**How to complete this task**
Among the lines below, copy each one in which "click" appears.

**Extracted material**
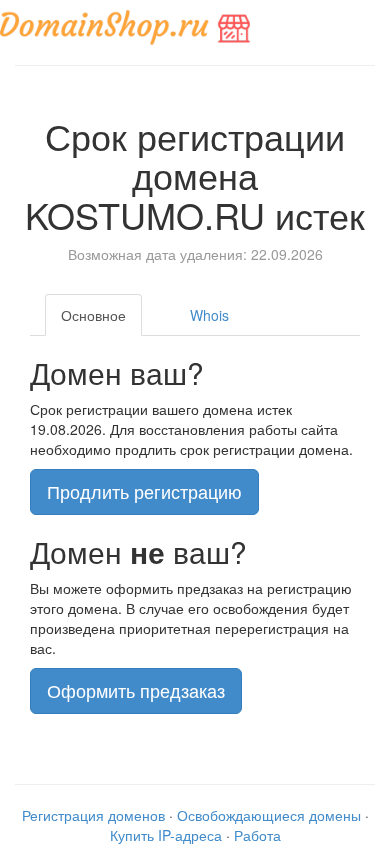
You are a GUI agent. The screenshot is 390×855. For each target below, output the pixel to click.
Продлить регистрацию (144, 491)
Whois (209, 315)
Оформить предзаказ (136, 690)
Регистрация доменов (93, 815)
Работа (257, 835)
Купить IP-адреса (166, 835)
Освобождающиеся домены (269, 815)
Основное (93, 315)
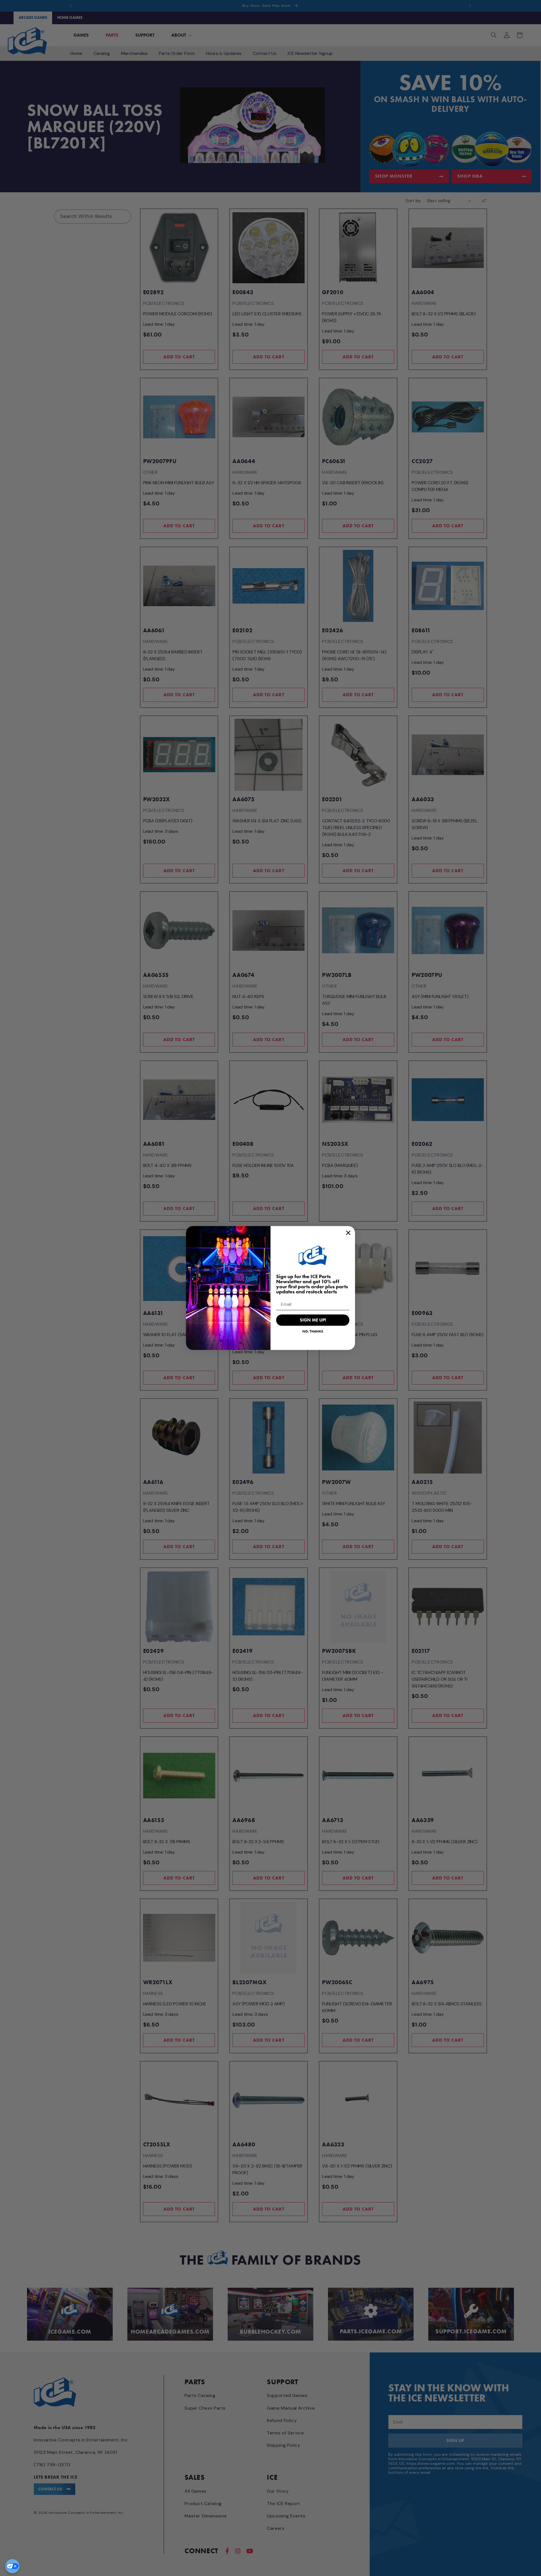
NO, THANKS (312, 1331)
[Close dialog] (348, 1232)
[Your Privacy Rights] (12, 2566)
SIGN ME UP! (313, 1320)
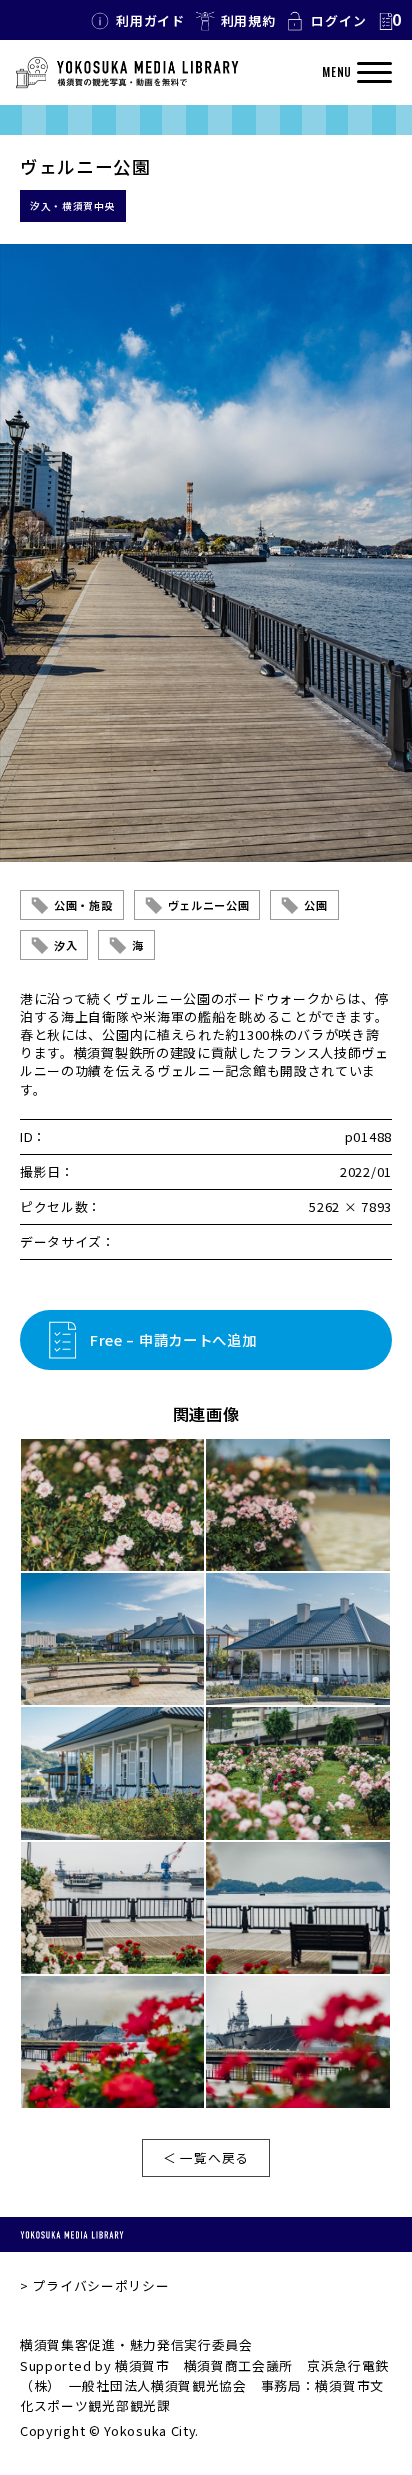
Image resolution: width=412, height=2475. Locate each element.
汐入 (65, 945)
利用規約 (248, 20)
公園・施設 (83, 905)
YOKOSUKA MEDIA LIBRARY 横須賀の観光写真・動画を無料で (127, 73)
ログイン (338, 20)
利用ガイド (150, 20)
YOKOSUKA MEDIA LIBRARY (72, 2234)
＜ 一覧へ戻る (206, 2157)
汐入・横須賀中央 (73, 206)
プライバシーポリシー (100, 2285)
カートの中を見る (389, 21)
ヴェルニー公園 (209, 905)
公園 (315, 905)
--
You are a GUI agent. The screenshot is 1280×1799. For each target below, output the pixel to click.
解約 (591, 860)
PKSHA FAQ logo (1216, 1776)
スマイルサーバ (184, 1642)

**Your solution**
You are a GUI agent. The screenshot is 390×855. For each target below, output the pixel to click.
You are a GUI agent. The screenshot is 1280×1799. For each target below, output the pixel to click.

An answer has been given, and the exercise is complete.